In these two years when the world has been reeling from waves of a pandemic, one of the most profound human experiences to be disrupted is our experience of community. Instead of colleagues down the corridor, we meet them on our screens. Instead of dinners with neighbours and friends, we talk 3 metres apart outdoors. Instead of going to church on Sundays, we plug in our devices or radios and listen to the preaching.
Community is vital to human flourishing. It is also one of SIM’s Core Values. While the conditions of the past two years may be historically unprecedented, disruptions to community life are not new. One such upheaval set the stage for the Christmas story we celebrate this very month.
Mary and Joseph’s normal community was stripped away from them, not by a virus, but by the census decree of a foreign occupier who wanted to fill the Roman coffers with tax money. Before Jesus was even born, he took his first of many journeys on this earth. Why would a God who designed humans to need community strip it away from this vulnerable young family at their moment of need?
Looking at the nativity scenes in my home two millennia later, I may begin to see a reason: perhaps God wanted to replace their familiar community with a God-appointed one. Our crèches do not display Mary, Joseph, Jesus and a flock of doting aunts, uncles, cousins, smiling grandparents, and neighbours bringing food. No, they include the improbable presence of local shepherds and foreign magi. The diverse fellowship gathered around the infant King was there because they responded to personal invitations from God – angels to beckon the shepherds and a star to summon the magi.

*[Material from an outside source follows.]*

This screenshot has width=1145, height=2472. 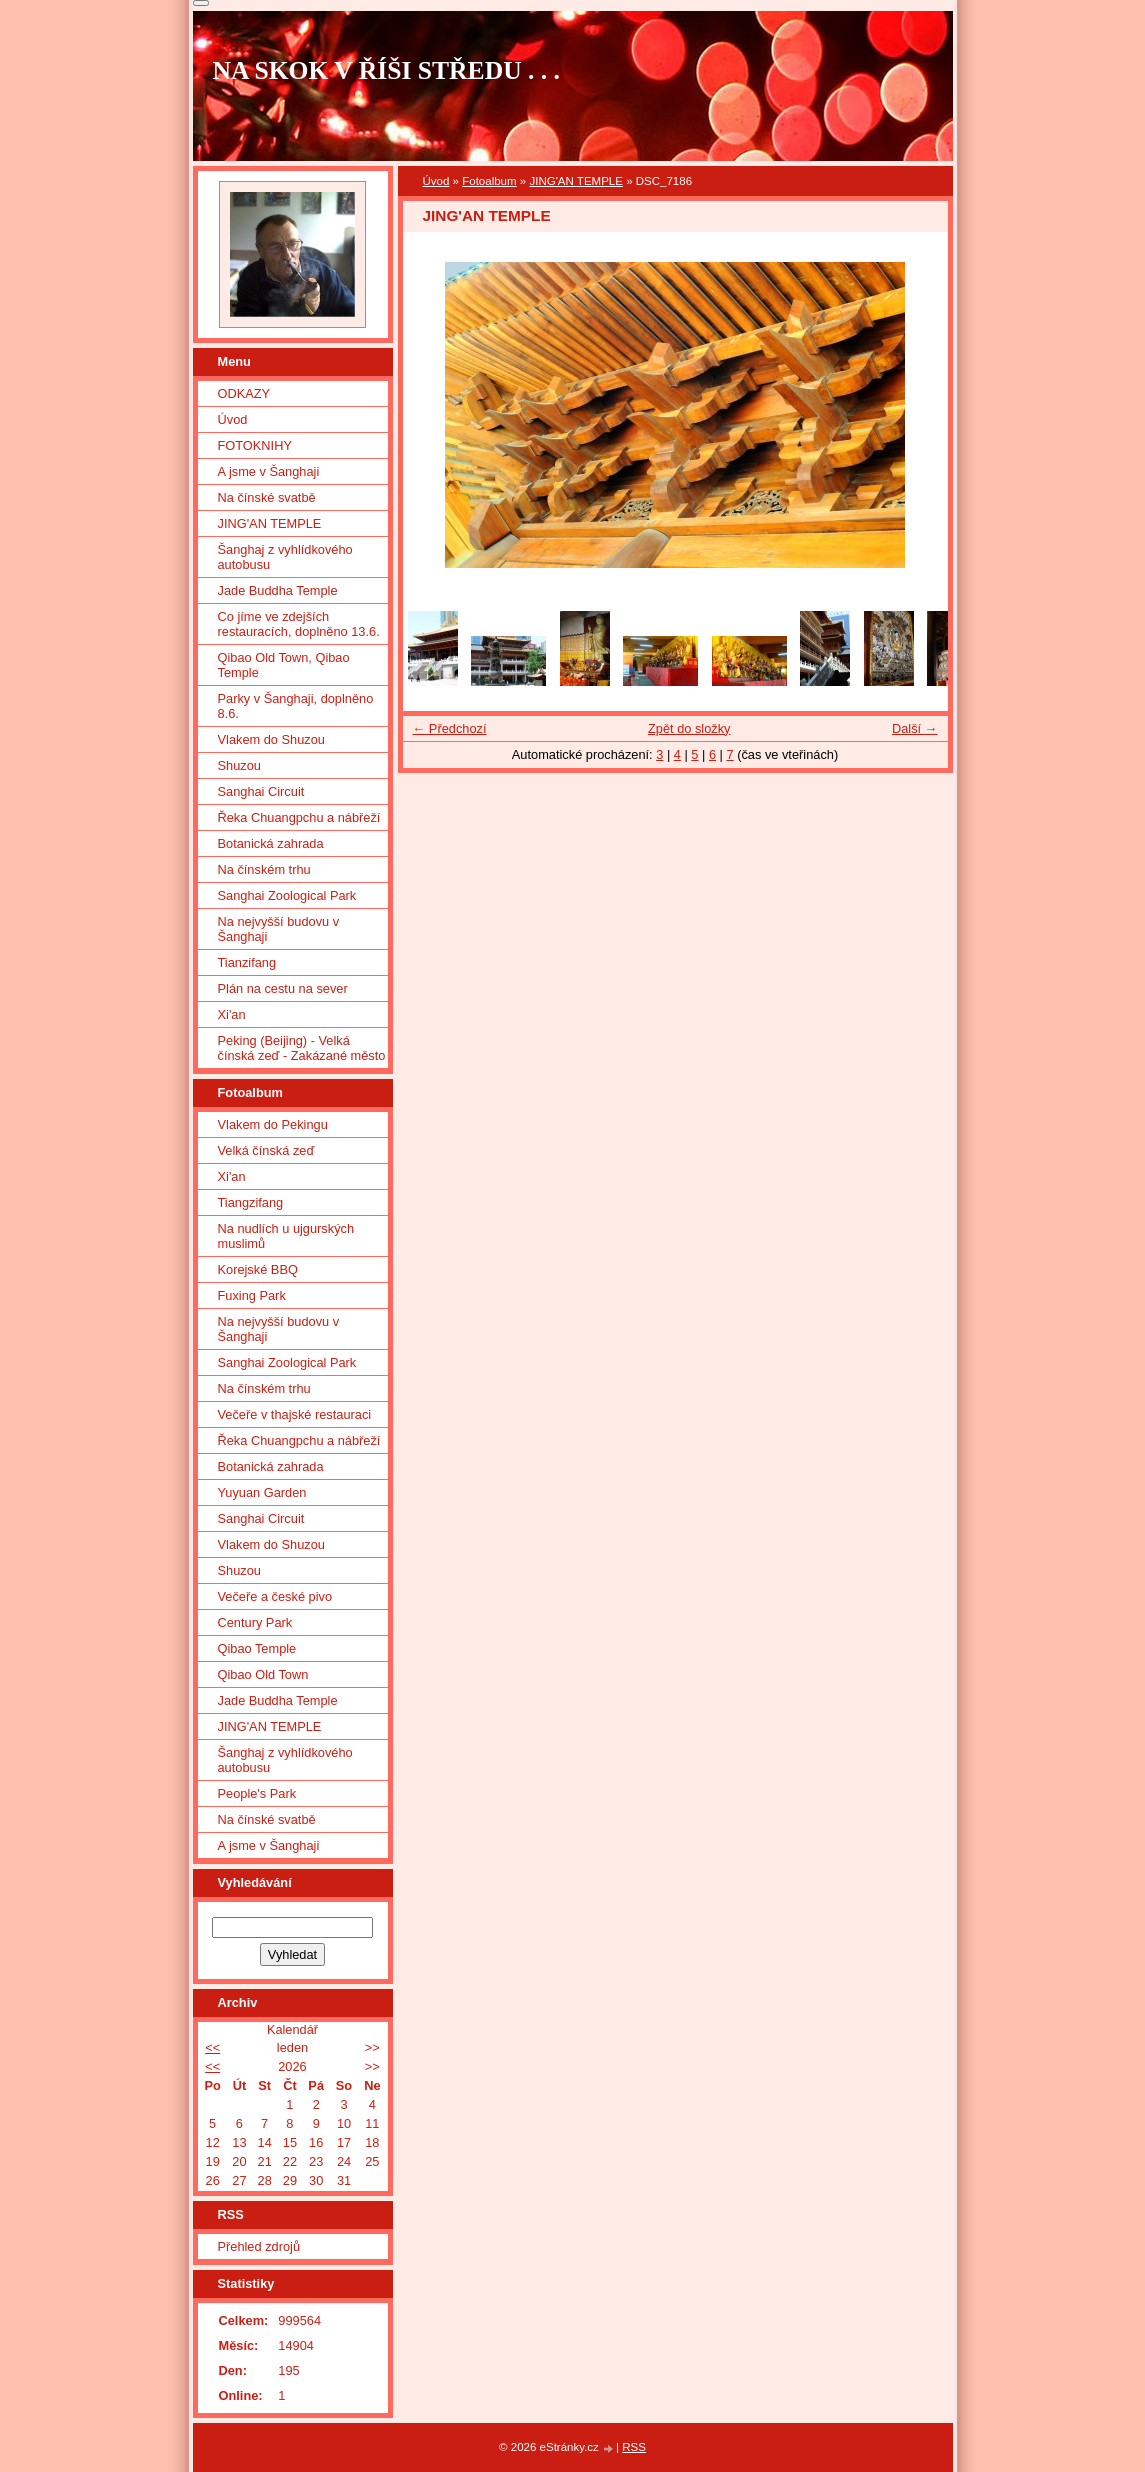 I want to click on Přehled zdrojů, so click(x=259, y=2246).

This year, we reviewed our Core Values, including “community”. Despite how fragile or unfeasible the practice of community may seem in times like this, we remain resolutely committed to it. Obeying our mission calling already brings displacement, and Covid lays new displacements on top of this. Yet, let us re-affirm our belief in the value of community, in the possibility of community, and in a definition of community that, while not necessarily ‘normal’, is even better; it is divinely appointed.
There will be times when any one of our Core Values becomes almost impossible to live out. That is when we need them the most. This Christmas season may each of you be blessed with renewed hope in the possibility of community and joy in the experience of it.